WHAT THE TASK REQUIRES →
Some lines of these records may hold the word "computer"; state how many, using only the number.

PROVIDED RECORDS →
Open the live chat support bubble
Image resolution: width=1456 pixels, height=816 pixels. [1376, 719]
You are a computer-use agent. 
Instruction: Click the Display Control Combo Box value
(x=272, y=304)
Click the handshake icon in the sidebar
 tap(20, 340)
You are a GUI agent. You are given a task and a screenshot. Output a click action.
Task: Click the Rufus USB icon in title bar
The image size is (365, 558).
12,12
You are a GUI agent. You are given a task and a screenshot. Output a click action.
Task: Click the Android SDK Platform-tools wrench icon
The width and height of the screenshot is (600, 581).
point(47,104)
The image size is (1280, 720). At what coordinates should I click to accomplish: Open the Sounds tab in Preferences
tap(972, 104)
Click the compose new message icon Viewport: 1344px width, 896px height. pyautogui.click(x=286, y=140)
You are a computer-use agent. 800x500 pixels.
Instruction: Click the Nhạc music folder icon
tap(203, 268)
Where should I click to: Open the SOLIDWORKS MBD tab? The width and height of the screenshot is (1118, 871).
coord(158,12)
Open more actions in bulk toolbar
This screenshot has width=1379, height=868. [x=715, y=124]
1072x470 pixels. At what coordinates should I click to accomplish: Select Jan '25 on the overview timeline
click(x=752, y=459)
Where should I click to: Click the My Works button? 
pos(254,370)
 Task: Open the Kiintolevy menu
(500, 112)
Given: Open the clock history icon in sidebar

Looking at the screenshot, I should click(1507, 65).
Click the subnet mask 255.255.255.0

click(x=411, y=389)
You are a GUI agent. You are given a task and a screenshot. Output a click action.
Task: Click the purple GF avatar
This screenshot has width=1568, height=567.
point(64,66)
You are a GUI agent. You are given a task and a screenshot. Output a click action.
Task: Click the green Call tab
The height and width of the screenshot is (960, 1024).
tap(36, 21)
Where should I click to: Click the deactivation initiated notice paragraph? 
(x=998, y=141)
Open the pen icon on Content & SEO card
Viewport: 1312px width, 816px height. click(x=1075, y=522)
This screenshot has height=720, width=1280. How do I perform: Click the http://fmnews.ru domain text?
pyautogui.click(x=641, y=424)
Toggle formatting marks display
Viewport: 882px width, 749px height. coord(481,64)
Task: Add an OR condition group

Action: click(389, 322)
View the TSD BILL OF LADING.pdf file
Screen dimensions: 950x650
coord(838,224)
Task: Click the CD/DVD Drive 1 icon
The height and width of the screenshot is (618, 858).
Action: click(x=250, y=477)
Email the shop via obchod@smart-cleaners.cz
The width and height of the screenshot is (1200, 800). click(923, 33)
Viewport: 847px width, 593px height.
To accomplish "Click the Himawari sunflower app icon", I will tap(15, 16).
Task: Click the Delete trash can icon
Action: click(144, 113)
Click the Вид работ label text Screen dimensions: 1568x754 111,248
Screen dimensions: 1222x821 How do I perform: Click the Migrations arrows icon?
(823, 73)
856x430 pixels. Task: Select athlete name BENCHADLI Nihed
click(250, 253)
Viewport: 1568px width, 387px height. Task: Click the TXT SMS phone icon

REPLY TO THE TASK →
2